The word population is another good example. Technically, it refers to a group of individuals of a species living in a particular area; it does not refer to all of the members of a species. So, if a population reaches zero individuals, the word extinction does not apply. It is only when a species reaches zero individuals that it is extinct. These are incredibly important distinctions, but they are distinctions that a nonexpert reader likely would not pick up on.

“The conservation movement will be extremely limited in the successes they can accomplish if they use legal and technical terms incorrectly in petitions and public comments,” Shiffman said. As an example, Shiffman pointed to a petition seeking to declare sharks an endangered species. The lack of precision in that petition poses a problem because there are more than 500 species of sharks, many of which don’t meet the definition of an endangered species.

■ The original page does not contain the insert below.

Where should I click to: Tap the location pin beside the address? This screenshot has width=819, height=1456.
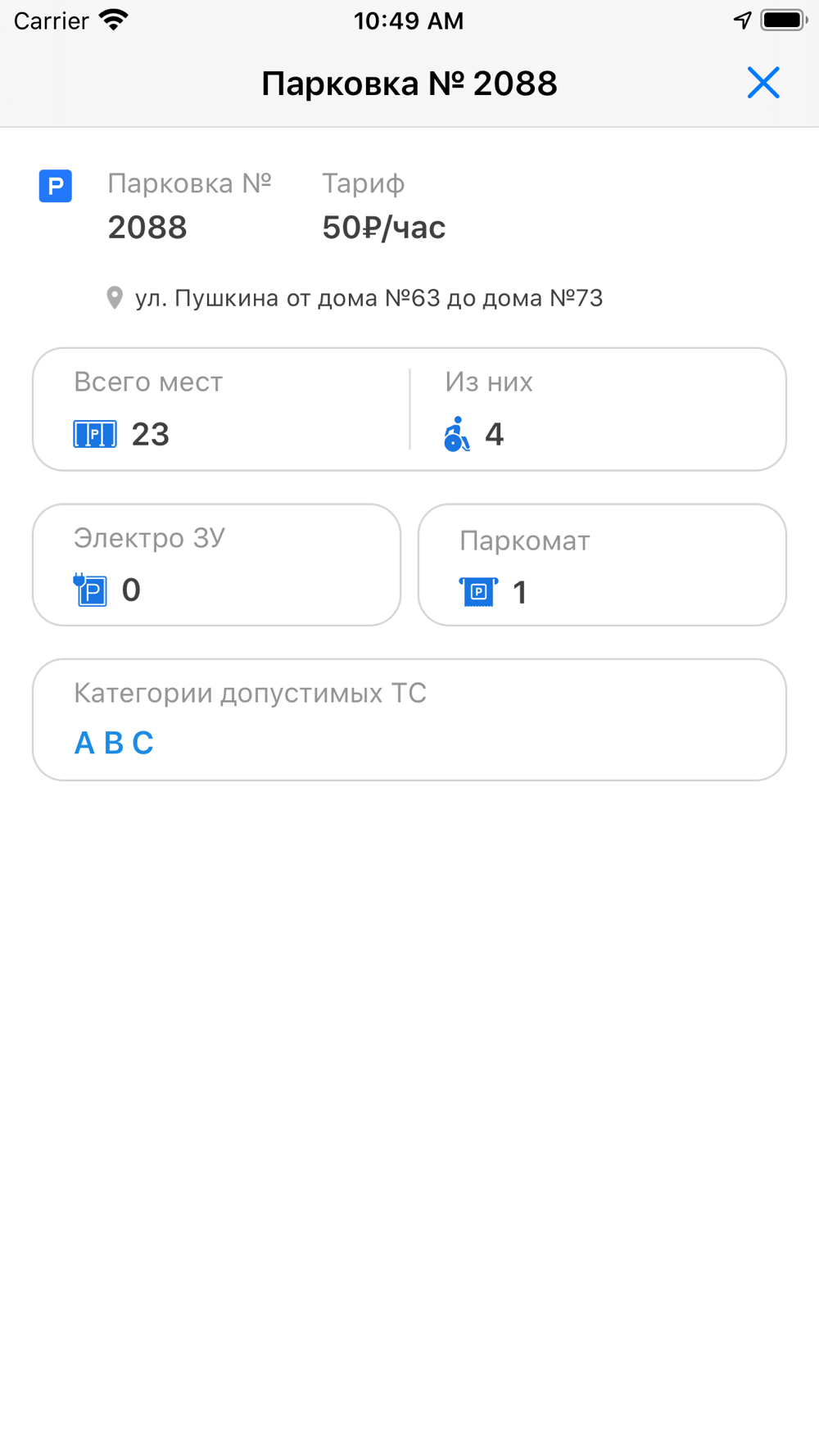click(115, 298)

I’m using sharks to illustrate the need for precise use of language, but this issue extends to every discipline. Defining your terms may seem tedious, and you don’t want to be patronizing when communicating with your readers, but you don’t want to be misleading either. Always use terms correctly, and find an elegant way to define the technical ones.

7 thoughts on “The Importance of Defining Terms

  1. Thanks, excellent reminder of the importance of identifying and describing concepts and the terms associated to them to ensure precise and consistent communication.

    I’d like to add that terminologists try to differentiate between words (the lexicon of everyday, general language) and terms (the specialized vocabulary of a particular subject field).

    In this case, extinction appears to have undergone a process of de-terminologization, by which “a lexical item that was once confined to a fixed meaning within a specialized domain is taken up in general language”. Examples of de-terminologization include virtual, recycle, anorexic, multitasking, stand-alone, bandwidth, mega, the verbs flatline and bookmark etc.

    The de-terminologization concept was introduced by I. Meyer and K. Mackintosh in “When terms move into our everyday lives: An overview of de-terminologization” (2000).